La présence des enfants dans les œuvres dramatiques a été abordée par Bassem Icha, expert dans les Droits de l’Homme auprès de l’UNESCO. Quoique les contraventions ne soient pas aussi graves, les exigences artistiques et la volonté de réaliser des taux d’audience élevés ne doivent pas être aux dépens de l’intérêt humain, a-t-il dit.
Sami Fehri, silence radio…
La production télévisée des chaînes locales, pendant le Ramadan, est moins importante que celle de l’année dernière a fait constater, par ailleurs, Radia Saidi, membre de la HAICA. L’instance a recensé un total de trois œuvres dramatiques, trois sitcoms, une émission de la caméra cachée et une série policière, diffusés dans dix chaînes.
Hormis la Télévision nationale (Watanya 1 et 2), une enquête de la HAICA a couvert les chaînes TV privées. Il en ressort que plus de 60 % du volume de la production diffusée n’est pas nouveau, expliqué en partie par le coût élevé de la production. A noter qu’un rapport relatif à la communication commerciale sur les médias audiovisuels (télés et radios) a été présenté. Des séquences qui comportent les témoignages de divers intervenants dans la production télévisuelle ont été également diffusées.
Le débat a porté, en outre, sur le contenu de certaines productions comme celles de la série « Baraa » diffusée sur Al Hiwar Attounsi en présence de son propriétaire, Sami Fehri. Ce dernier, également réalisateur de la série, s’est abstenu de tout commentaire et a refusé de donner des déclarations aux médias.
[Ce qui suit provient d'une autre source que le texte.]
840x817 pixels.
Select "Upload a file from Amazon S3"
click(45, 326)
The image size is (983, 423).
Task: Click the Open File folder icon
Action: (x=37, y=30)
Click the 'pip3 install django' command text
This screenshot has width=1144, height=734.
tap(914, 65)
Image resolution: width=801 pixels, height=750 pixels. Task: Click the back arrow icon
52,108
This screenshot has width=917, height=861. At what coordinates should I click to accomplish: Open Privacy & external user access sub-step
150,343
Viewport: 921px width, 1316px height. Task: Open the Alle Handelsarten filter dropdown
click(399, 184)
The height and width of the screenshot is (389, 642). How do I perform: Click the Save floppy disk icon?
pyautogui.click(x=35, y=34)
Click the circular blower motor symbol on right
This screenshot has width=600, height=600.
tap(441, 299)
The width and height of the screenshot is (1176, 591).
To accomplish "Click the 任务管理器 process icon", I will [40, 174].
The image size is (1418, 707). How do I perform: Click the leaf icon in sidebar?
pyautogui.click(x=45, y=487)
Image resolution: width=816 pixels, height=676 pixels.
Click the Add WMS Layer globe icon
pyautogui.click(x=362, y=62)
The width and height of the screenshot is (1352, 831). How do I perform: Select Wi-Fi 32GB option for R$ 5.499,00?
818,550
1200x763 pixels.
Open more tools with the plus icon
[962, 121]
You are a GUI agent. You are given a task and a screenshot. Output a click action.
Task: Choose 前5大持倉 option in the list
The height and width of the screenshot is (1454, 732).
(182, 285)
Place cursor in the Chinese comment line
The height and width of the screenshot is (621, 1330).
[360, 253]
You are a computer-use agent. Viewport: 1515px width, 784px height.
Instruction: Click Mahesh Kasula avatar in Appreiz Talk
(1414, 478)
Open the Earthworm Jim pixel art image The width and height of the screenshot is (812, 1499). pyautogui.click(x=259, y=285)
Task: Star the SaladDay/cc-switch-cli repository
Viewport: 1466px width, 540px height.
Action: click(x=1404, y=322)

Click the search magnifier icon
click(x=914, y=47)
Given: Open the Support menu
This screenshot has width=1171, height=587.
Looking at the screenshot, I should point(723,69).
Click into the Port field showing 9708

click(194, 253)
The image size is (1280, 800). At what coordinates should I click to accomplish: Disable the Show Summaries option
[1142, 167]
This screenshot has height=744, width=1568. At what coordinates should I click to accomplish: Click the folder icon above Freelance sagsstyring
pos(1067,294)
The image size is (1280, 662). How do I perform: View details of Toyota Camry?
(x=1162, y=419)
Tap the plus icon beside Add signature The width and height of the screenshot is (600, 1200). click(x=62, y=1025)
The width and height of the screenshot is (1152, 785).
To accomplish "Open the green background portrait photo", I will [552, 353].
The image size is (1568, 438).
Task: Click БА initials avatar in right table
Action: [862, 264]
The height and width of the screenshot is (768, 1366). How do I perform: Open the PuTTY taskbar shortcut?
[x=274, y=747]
Baraa aborde la question de la polygamie qui est interdite en Tunisie depuis plus de soixante ans, avec l’adoption du Code du statut personnel, sous Bourguiba, à l’aube de l’indépendance (le 13 août 1956). La diffusion de la série, pourtant largement suivie, a créé une grande polémique sur les réseaux sociaux et fait couler beaucoup d’encre.